(Saved entries)
■ ■ ■ ■ ■ ■ ■
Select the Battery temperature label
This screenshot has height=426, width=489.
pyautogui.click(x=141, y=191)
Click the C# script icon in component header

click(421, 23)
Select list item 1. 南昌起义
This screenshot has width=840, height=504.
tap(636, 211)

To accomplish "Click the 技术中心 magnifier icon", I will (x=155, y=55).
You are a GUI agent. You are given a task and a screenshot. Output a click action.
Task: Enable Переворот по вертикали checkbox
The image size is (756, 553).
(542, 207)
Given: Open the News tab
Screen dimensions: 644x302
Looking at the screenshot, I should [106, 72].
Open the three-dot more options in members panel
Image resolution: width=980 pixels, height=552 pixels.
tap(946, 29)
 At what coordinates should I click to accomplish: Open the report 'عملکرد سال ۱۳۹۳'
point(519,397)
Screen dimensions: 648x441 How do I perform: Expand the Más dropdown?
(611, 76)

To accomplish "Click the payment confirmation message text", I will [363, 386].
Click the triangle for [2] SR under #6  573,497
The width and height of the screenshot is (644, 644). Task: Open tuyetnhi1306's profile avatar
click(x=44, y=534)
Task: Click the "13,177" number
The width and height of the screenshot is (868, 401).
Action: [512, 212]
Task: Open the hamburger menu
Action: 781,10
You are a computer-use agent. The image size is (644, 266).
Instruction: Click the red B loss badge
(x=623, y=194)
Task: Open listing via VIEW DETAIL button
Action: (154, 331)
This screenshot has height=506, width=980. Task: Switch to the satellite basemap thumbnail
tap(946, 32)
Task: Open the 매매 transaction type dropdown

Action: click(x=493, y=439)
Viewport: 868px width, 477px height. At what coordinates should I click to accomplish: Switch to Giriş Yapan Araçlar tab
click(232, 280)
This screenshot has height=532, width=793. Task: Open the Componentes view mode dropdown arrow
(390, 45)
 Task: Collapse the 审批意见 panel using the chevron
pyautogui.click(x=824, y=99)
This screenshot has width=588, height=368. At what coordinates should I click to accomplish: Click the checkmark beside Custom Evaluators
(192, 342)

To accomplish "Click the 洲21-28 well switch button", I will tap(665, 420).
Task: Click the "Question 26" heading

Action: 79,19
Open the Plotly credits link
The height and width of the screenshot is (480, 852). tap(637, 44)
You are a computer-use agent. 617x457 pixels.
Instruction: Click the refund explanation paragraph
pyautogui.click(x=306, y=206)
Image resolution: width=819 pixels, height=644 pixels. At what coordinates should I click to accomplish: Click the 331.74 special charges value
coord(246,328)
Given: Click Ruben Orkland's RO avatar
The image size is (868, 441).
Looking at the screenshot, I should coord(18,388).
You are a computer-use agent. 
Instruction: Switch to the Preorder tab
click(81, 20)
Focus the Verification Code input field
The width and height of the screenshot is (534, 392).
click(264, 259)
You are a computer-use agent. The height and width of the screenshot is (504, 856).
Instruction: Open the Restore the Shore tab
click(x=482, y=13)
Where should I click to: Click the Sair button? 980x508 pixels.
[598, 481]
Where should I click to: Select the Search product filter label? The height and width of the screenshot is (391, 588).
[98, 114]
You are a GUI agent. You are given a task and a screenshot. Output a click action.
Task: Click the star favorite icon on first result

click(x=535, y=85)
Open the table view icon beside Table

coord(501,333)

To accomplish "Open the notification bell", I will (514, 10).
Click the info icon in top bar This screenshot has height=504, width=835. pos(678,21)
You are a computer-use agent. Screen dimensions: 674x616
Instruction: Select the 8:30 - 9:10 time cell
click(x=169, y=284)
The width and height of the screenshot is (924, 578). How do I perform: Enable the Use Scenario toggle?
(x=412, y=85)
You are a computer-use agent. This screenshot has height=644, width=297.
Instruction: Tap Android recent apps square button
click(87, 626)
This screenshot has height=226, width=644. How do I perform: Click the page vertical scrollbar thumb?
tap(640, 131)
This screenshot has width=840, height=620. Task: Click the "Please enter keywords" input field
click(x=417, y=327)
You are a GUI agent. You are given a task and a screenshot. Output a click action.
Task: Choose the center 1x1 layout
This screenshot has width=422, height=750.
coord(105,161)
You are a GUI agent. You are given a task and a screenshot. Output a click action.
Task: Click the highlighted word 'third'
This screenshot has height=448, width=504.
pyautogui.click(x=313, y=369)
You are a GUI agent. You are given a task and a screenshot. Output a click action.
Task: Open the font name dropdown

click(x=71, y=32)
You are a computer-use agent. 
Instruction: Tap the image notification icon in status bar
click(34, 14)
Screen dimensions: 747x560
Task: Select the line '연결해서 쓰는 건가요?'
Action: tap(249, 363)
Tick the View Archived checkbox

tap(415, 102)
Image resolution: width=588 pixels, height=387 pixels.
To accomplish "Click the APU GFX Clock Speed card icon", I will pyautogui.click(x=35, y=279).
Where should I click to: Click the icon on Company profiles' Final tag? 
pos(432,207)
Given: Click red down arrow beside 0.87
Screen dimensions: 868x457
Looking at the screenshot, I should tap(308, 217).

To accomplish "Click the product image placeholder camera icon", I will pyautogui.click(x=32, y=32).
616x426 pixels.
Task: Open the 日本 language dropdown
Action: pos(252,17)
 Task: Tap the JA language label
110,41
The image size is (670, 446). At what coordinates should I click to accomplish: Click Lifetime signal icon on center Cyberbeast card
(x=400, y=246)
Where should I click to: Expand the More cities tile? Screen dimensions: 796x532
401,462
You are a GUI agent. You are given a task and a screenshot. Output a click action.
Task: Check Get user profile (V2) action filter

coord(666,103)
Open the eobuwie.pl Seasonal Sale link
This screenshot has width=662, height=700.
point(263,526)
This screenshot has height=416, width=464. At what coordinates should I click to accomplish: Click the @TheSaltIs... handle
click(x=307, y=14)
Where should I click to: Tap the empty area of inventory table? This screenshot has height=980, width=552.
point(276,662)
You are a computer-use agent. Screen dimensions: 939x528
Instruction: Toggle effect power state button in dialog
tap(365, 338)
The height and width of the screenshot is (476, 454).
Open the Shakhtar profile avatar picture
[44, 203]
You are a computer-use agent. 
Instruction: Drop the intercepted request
■ ■ ■ ■ ■ ■ ■
Your objective: Lines holding the string "computer" in the records: how many are there? Give only the number.

Written response: 9